Most of the specific things you’ve suggested in this post I agree with. But you didn’t mention any specific current steering you thought was mistaken.
The way I naturally think of steering is in terms of making more sophisticated decisions: EA should be better at dealing with moral and empirical uncertainty in a rigorous and principled way. Here are some things that come to mind:
Talking more about moral uncertainty: I’d like to see more discussion of something like Ajeya’s concrete explicit world-view diversification framework, where you make sure you don’t go all-in and take actions that one worldview you’re considering would label catastrophic, even if you’re really confident in your preferred worldview—e.g. strong longtermism vs neartermism. I think taking this framework seriously would address a lot of the concerns people have with strong longtermism. From this perspective it’s natural to say that there’s a longtermist case for extinction risk mitigation based on total utilitarian potential and also a neartermist one based on a basket of moral views, and then we can say there’s clear and obvious interventions we can all get behind on either basis, along with speculative interventions that depend on your confidence in longtermism. Also, if we use a moral/‘worldview’ uncertainty framework, the justification for doing more research into how to prioritise different worldviews is easier to understand.

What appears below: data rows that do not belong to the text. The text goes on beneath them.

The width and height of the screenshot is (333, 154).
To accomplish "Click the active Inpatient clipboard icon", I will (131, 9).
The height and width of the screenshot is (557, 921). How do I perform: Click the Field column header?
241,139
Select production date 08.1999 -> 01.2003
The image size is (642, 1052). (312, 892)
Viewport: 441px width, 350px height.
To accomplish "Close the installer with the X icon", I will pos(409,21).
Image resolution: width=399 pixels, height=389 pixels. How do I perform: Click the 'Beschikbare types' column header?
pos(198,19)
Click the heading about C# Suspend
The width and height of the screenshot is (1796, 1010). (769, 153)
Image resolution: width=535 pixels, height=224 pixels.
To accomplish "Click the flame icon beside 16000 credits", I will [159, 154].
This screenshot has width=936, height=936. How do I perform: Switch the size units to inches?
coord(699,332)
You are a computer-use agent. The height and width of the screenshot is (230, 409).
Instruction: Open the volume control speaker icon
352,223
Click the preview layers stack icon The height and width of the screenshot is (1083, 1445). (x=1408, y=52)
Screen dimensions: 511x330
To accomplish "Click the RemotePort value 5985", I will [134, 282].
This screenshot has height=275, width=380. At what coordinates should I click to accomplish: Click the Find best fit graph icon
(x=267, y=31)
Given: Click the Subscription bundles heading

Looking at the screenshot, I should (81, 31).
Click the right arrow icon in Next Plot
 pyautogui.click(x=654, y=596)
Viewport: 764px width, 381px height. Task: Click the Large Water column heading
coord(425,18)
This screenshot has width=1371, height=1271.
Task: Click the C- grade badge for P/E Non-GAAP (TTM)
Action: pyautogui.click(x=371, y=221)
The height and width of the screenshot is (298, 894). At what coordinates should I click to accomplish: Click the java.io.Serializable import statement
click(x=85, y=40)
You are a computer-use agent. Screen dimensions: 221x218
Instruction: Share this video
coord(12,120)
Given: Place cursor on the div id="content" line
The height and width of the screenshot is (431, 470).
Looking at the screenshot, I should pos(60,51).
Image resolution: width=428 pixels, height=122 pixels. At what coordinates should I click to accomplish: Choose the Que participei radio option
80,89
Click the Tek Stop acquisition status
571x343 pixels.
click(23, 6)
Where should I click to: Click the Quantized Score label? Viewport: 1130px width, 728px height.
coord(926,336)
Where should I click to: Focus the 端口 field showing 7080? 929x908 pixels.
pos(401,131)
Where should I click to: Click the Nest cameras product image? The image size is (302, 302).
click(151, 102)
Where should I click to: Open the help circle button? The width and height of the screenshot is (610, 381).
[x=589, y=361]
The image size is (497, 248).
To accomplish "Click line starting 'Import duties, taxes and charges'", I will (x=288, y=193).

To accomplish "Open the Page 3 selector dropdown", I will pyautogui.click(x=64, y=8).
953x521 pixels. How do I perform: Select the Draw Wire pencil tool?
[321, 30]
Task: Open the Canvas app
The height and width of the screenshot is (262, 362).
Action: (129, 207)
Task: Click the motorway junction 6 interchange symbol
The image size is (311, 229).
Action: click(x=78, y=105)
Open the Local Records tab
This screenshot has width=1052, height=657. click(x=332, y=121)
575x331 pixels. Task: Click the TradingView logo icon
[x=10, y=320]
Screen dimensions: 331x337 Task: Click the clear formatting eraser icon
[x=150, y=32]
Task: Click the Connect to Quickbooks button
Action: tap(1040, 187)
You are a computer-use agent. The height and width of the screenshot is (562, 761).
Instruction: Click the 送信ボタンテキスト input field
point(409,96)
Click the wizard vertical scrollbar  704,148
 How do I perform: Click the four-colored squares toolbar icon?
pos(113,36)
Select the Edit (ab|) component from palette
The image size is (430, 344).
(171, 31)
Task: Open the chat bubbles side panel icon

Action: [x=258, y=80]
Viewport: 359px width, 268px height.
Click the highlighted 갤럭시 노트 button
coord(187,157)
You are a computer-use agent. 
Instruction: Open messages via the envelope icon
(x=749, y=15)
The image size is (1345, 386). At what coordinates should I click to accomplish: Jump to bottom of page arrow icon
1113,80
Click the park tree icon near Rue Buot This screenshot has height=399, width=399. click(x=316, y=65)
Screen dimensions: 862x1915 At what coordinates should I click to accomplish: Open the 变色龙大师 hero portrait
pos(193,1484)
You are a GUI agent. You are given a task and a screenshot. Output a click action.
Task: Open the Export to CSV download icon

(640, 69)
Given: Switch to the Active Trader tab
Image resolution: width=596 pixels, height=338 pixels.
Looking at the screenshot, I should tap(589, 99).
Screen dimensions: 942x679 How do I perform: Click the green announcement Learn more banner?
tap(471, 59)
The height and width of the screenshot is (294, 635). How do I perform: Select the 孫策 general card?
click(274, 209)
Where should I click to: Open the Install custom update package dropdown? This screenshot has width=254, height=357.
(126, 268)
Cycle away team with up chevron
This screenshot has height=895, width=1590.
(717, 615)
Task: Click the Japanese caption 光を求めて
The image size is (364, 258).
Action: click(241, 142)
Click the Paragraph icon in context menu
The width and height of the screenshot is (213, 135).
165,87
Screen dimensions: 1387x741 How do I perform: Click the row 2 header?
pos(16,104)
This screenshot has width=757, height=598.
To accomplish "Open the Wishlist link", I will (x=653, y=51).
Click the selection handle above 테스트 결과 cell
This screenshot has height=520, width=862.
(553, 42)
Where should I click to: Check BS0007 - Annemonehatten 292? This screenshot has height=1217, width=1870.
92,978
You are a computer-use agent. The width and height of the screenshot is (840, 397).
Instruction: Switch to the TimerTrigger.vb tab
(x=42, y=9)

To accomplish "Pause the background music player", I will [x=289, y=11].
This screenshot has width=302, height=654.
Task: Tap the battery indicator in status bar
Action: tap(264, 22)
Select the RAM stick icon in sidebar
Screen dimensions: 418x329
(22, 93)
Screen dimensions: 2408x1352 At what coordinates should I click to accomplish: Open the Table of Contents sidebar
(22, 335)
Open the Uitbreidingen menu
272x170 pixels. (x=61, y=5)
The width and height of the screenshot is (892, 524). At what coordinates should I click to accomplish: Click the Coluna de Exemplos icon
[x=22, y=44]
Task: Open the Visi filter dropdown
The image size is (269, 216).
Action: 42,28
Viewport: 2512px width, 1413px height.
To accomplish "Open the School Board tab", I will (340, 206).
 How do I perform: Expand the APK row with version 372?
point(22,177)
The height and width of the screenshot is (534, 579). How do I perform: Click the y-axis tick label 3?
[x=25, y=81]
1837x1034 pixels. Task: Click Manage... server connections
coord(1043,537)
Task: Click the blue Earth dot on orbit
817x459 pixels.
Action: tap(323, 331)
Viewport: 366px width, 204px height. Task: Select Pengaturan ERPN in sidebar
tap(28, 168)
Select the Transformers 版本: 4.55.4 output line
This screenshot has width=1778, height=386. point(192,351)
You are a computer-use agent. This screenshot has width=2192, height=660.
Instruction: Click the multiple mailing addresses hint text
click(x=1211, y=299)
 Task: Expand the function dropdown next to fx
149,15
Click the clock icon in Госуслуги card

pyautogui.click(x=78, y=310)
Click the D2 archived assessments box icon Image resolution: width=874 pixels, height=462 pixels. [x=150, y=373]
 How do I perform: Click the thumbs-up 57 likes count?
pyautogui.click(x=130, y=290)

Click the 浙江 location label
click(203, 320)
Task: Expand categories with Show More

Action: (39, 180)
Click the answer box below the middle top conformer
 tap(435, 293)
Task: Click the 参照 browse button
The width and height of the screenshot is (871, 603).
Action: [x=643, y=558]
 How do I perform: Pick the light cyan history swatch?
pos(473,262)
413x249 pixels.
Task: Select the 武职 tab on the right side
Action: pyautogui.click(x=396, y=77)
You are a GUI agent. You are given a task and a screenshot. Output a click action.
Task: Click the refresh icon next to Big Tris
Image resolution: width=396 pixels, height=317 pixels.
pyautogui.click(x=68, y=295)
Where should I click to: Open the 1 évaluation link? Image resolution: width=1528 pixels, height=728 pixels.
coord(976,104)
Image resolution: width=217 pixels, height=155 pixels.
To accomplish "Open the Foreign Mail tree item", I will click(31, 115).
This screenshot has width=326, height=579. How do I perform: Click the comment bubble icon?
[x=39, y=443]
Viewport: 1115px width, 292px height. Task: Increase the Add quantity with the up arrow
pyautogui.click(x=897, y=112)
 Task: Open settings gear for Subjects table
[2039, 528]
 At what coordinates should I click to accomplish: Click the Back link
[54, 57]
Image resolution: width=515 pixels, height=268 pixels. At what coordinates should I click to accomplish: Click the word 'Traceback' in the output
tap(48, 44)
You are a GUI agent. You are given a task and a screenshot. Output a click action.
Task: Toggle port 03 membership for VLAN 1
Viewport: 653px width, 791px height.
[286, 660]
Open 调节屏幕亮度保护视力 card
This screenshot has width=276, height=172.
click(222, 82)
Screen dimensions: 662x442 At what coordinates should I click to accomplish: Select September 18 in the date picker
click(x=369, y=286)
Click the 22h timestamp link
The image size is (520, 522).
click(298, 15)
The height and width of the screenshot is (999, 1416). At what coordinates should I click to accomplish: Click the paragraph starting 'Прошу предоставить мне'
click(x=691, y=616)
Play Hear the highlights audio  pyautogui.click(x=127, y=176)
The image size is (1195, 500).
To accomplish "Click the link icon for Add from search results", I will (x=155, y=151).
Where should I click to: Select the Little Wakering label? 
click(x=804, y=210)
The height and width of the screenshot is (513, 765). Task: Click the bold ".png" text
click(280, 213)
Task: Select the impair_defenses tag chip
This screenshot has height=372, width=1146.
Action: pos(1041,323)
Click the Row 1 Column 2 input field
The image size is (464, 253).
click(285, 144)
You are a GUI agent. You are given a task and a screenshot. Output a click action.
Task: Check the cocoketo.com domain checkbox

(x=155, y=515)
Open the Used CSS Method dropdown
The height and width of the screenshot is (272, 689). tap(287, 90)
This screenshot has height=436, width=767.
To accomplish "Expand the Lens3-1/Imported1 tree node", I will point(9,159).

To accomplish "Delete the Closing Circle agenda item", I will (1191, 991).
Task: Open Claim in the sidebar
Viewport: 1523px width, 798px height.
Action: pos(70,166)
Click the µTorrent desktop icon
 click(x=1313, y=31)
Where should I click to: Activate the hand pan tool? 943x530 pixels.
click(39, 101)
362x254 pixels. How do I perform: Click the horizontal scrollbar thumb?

Better risk analysis: On the empirical uncertainty side, I very much agree with the specific criticism that longtermists should use more sophisticated risk/fault analysis methods when doing strategy work and forecasting (which was one of the improvements suggested in Carla’s paper). This is a good place to start on that. I think considering the potential backfire risks of particular interventions, along with how different X-risks and Risk factors interact, is a big part of this.
Soliciting external discussions and red-teaming: these seem like exactly the sorts of interventions that would throw up ways of better dealing with moral and empirical uncertainty, point out blindspots etc.
The part that makes me think we’re maybe thinking of different things is the focus on democratic feedback.
Again, I wish to recognise that many community leaders strongly support steering – e.g., by promoting ideas like ‘moral uncertainty’ and ‘the long reflection’ or via specific community-building activities. So, my argument here is not that steering currently doesn’t occur; rather, it doesn’t occur enough and should occur in more transparent and democratic ways.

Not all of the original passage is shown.